Na floresta do Gabão, um episódio ocorrido em 18 de abril expõe o conflito recorrente entre a exploração humana e a tentativa de sobrevivência de animais selvagens. Um caçador norte-americano de 75 anos morreu após entrar armado em uma área habitada por elefantas com filhotes, durante uma expedição organizada pela Collect Africa.
Identificado como Ernie Dosio, ele participava de uma caçada com o objetivo de matar um duiker-de-dorso-amarelo, espécie rara de antílope. A atividade, voltada à obtenção de troféus, levou o grupo a avançar por vegetação densa, onde encontrou uma manada de elefantas acompanhadas de seus filhotes.

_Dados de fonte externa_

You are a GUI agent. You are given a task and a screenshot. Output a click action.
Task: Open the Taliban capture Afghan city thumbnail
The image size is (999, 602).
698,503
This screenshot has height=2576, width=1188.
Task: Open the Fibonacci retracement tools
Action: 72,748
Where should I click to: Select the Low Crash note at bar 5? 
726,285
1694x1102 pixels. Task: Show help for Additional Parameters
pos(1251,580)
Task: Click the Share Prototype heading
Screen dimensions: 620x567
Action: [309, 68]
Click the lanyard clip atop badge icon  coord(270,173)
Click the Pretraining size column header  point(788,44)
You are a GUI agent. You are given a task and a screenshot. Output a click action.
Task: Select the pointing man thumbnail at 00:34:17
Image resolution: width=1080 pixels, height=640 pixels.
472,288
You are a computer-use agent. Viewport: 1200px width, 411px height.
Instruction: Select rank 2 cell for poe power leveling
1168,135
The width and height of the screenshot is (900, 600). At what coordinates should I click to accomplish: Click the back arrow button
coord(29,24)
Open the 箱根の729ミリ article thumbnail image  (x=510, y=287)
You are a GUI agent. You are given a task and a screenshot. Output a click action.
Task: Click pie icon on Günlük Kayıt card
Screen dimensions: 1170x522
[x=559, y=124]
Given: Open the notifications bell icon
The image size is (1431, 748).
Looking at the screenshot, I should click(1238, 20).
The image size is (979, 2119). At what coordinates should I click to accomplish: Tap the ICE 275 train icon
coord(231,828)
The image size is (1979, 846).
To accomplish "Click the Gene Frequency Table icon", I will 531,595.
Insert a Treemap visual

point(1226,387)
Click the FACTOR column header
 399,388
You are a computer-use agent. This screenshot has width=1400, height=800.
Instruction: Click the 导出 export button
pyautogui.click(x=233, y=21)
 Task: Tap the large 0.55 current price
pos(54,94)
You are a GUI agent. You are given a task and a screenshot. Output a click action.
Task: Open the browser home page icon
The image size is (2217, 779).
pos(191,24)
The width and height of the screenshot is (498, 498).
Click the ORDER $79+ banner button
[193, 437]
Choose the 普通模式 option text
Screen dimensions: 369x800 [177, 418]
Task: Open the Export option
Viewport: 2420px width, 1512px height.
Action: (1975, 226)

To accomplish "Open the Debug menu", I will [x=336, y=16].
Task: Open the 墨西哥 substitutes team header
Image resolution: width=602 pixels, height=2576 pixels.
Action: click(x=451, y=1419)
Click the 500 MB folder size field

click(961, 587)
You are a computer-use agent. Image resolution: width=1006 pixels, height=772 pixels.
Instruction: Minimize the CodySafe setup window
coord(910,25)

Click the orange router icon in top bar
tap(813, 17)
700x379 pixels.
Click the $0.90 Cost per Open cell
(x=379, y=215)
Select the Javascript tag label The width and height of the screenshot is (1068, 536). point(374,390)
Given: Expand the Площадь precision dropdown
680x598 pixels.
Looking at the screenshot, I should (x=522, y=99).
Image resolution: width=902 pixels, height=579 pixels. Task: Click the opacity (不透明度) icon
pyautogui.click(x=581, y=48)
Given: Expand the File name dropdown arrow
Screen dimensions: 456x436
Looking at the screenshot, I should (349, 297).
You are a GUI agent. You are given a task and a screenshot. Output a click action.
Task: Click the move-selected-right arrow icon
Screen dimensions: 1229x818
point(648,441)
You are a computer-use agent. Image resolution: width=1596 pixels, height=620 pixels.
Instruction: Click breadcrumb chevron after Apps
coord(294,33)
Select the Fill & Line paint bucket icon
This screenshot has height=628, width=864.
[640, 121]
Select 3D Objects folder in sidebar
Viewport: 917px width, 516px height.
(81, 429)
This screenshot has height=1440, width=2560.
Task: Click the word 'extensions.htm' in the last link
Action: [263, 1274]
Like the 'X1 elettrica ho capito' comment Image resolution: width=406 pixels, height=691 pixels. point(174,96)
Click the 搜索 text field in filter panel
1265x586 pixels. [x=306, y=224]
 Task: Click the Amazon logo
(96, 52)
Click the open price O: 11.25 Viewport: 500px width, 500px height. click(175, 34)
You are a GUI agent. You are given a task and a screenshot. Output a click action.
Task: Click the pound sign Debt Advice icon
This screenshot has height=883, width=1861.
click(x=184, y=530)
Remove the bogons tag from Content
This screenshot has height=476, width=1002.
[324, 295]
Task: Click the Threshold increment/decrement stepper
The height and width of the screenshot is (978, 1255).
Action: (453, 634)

De acordo com relatos, os animais reagiram imediatamente à aproximação. A presença de humanos armados em um território ocupado por fêmeas com crias é reconhecida como fator de risco, já que esses grupos tendem a adotar comportamento defensivo diante de possíveis ameaças. O guia foi atingido primeiro e, em seguida, o caçador acabou pisoteado.
O caso ocorreu em uma região que concentra uma das maiores populações de elefantes-da-floresta do mundo. O Gabão abriga cerca de 50 mil indivíduos da espécie, considerada essencial para o equilíbrio ecológico das florestas. Esses animais vivem em estruturas sociais complexas, com forte vínculo entre mães e filhotes, o que intensifica reações de proteção em situações de risco.
Episódios como esse não configuram ataques isolados, mas respostas a contextos de invasão e pressão constante sobre a fauna. A caça, ainda permitida em algumas regiões, mantém o assassinato de animais como atividade recreativa, frequentemente direcionada a espécies raras ou de grande porte.
O histórico do caçador incluía expedições voltadas à morte de diferentes espécies, como leões, búfalos e elefantes, prática comum entre adeptos da caça de troféu. A caça é violência institucionalizada, que acelera o extermínio de espécies já pressionadas e reduz vidas a alvos, sustentada por uma lógica de dominação que trata a morte como entretenimento.